The problem |
Your copy should begin at the line containing "Task: Click the" and end at the last line of the records; transcribe those lines exactly and leave out every picture.
[[ Materials provided, beginning ]]
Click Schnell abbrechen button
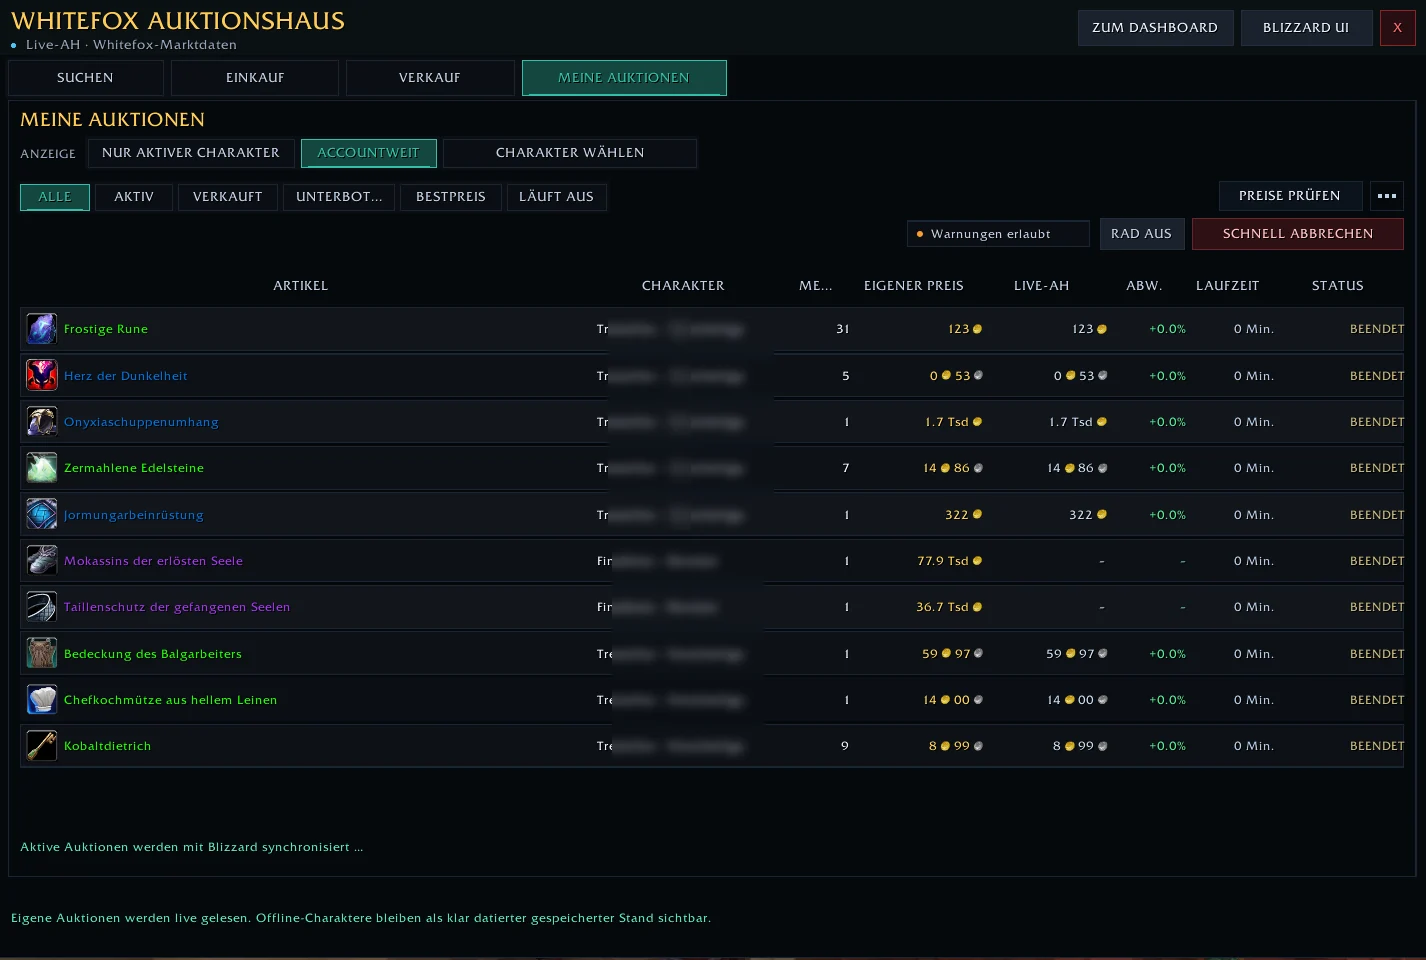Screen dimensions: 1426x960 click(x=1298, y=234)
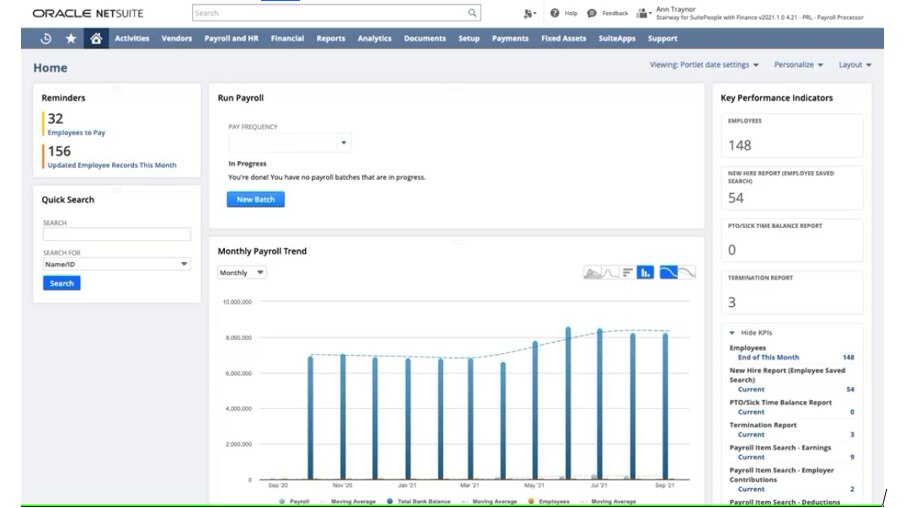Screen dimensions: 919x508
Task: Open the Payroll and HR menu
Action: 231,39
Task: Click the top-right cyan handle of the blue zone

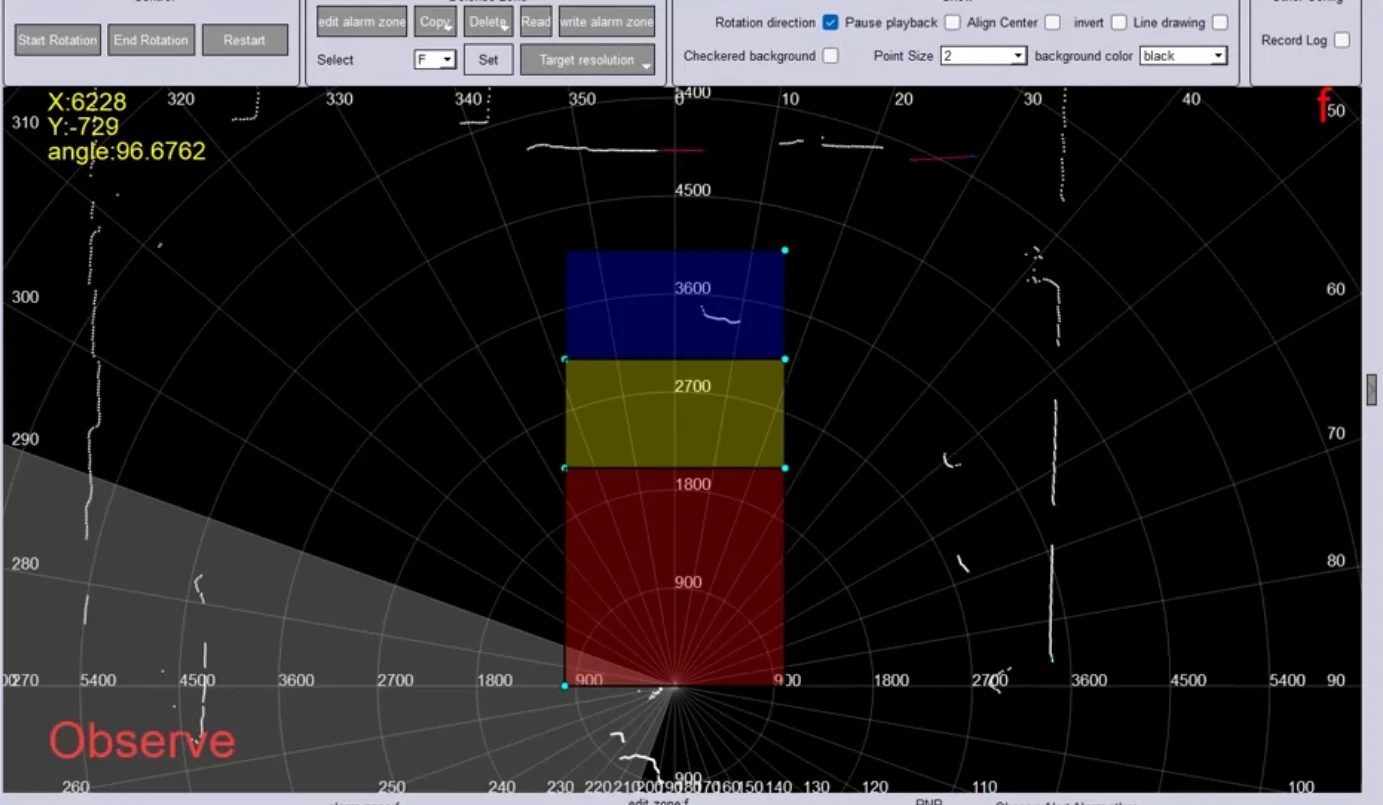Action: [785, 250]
[[ Materials provided, end ]]
Expected answer |
Task: Click the top-right cyan handle of the blue zone

Action: [785, 250]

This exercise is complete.